Although there are many countries vying for supremacy on Umayma, the most prevalent (and the most violent) are Nasheen and Chenja. These countries are locked in a seemingly endless war driven by religious difference, mainly the interpretation of the same religious text. Sound familiar? Nasheenian and Chenjan societies are similar in many ways, but their differences are pronounced enough to warrant a holy war (apparently). For one, the treatment of the sexes in these two countries is clearly a foil for one another, as Chenjan men dominate cultural life while Nasheenian women run the show with bloody sophistication.
One of these bloody women is protagonist Nyx, a disgraced bounty hunter and war veteran. She and her team of employees work together to cut off the heads of those deemed criminals by Nasheen, primarily deserters. While they spend endless hours with her, none of her team members are really friends with Nyx. She is a hard woman, punishing in her hatred for the Chenjans she fought in the war and all those who’ve betrayed her. I loved her. The other main character, Rhys, was a different story. A Chenjan refugee, he works as a magician in Nyx’s employ despite his sub-par abilities. He’s super pious and I quickly tired of him lording his religious superiority over everyone. I did feel bad for him though, since he is persecuted both because of his nationality and because he’s a man in Nasheen.

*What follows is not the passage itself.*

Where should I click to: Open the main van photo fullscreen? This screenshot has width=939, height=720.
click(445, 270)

Hurley’s attention to detail is obvious here, as she crafts slang for Nasheenians that reflects their political climate. Nyx and many others use the phrase “my woman,” which seems to be the equivalent of “bro,” to address one another. I’d normally be all over this emphasis on matriarchy, but in Hurley’s world it has resulted in the abuse and exploitation of men. All men are required to fight in the war from puberty until they become senior citizens, resulting in what one characters calls “the genocide of a gender.”
The examination of gender and sex doesn’t end there, as LGBT rights also figure prominently. At one point Khos, a member of Nyx’s team, notes the hypocrisy of Nasheenian sexual laws: same sex relationships between women are celebrated while sexual relationships between men are illegal. This is just one of the moments where Hurley brilliantly critiques sexism is all its forms, both misandry and misogyny. There are no easy answers to questions of human rights in Nasheen or Chenja.

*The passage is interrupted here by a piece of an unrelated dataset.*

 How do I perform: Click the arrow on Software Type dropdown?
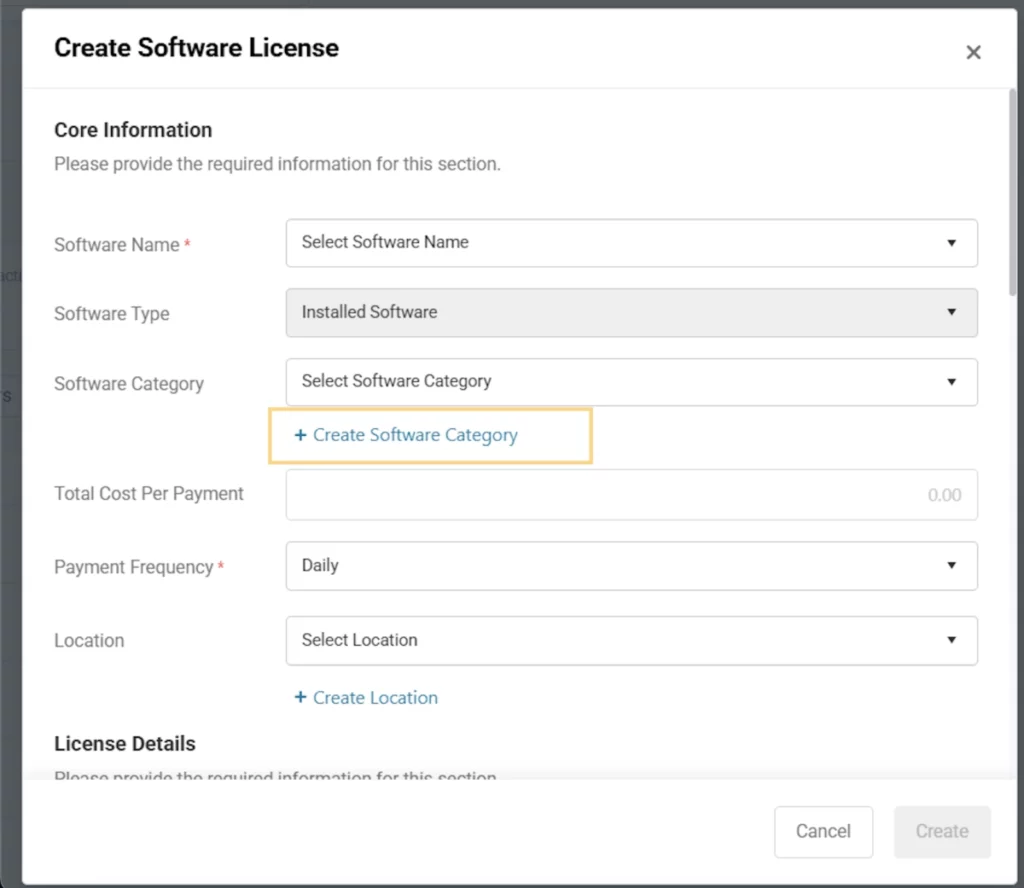(x=951, y=313)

In her acknowledgements Hurley states that she wrote this book while she was dying – and it shows. Many of the characters in God’s War – but especially Nyx – attempt to grapple with their mortality and their many regrets. These characters are multi-dimensional and flawed, by turns violent, pious, self-righteous, and avenging. No one is particularly good, but they’re all very compelling. I think that’s what I liked best about my introduction to Kameron Hurley’s writing: her unflinchingly honest portrayal of the best and worst parts of people.

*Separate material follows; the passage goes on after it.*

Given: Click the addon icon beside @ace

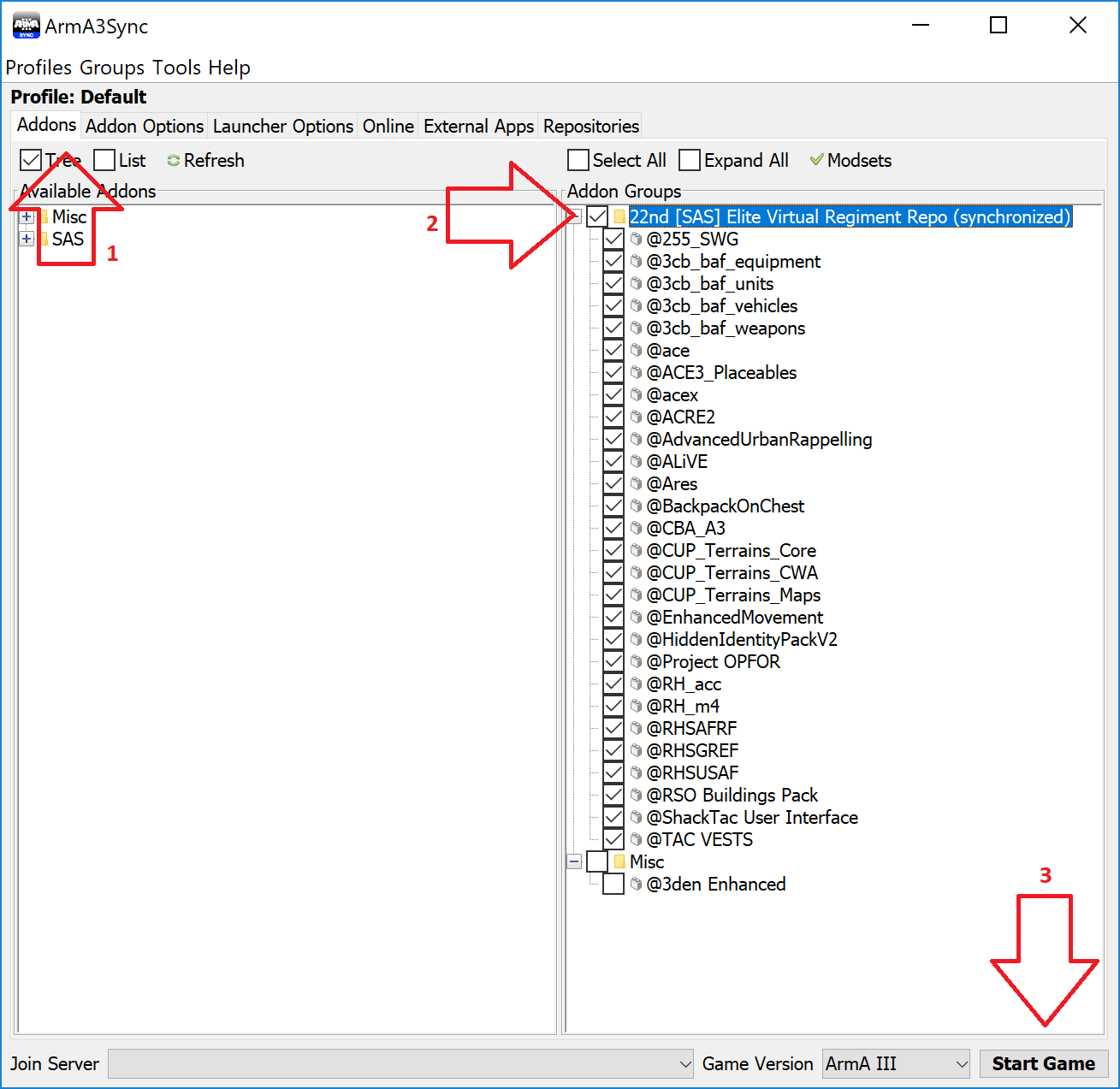Looking at the screenshot, I should point(636,350).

God’s War is grimdark without question, relentlessly subjecting both characters and reader to the horrors of war, sexism, and a multitude of other prejudices. Despite rating this book 4.5 stars, there were times when I just needed to put it aside and think about something else, something less bleak. Still, there was something visceral about it that I loved, and I’ll be recommending it to anyone who likes their SFF dark.